• Records for this task:
________
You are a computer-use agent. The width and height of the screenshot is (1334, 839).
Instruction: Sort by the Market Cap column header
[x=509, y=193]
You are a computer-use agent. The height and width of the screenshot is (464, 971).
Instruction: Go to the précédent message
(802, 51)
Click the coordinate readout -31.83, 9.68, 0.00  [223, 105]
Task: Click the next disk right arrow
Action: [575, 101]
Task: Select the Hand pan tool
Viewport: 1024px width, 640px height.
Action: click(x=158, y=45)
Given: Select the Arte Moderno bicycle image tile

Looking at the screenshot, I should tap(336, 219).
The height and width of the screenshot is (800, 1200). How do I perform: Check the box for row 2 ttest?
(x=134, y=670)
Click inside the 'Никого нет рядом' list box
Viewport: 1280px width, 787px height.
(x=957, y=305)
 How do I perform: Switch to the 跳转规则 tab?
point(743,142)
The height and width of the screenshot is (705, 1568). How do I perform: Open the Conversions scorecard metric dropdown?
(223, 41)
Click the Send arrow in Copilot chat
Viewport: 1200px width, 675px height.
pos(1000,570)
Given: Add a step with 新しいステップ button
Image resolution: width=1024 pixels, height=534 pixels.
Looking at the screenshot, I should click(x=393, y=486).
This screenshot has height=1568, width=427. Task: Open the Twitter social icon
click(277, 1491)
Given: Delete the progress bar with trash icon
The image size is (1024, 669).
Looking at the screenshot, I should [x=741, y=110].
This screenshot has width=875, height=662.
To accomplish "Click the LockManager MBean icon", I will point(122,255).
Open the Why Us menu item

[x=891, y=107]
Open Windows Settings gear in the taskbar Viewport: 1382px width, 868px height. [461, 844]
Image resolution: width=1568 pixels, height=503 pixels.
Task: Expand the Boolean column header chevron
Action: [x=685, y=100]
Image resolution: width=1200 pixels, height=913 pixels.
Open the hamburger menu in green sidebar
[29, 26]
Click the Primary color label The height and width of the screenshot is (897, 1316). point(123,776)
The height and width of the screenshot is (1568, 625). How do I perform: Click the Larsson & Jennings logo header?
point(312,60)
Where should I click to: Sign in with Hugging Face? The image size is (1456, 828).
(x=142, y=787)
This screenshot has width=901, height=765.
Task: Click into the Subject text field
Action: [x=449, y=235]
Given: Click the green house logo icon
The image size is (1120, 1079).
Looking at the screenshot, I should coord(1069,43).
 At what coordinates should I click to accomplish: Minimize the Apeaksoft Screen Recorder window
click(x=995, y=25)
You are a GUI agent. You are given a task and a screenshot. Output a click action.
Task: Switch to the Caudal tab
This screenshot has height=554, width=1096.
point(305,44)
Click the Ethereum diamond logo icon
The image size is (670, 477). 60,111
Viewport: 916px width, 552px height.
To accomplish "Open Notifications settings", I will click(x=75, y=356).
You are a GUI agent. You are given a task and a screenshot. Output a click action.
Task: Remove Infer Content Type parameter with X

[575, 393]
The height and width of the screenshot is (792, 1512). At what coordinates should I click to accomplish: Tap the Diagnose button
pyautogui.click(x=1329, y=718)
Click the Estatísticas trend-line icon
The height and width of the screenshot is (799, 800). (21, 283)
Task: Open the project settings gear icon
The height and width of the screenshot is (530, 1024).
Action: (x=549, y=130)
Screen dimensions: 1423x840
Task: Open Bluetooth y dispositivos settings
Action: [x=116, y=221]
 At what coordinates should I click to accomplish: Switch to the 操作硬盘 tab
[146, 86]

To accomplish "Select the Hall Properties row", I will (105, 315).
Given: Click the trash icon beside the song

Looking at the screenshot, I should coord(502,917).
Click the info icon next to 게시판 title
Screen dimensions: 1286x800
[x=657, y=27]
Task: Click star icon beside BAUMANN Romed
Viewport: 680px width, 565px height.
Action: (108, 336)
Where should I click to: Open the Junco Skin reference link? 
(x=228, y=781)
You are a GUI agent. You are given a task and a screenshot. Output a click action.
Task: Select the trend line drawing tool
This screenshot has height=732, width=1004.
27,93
________
• The task: Provide a count of the lines in the data above that include the word "computer", stating the number alone.

• Written response: 2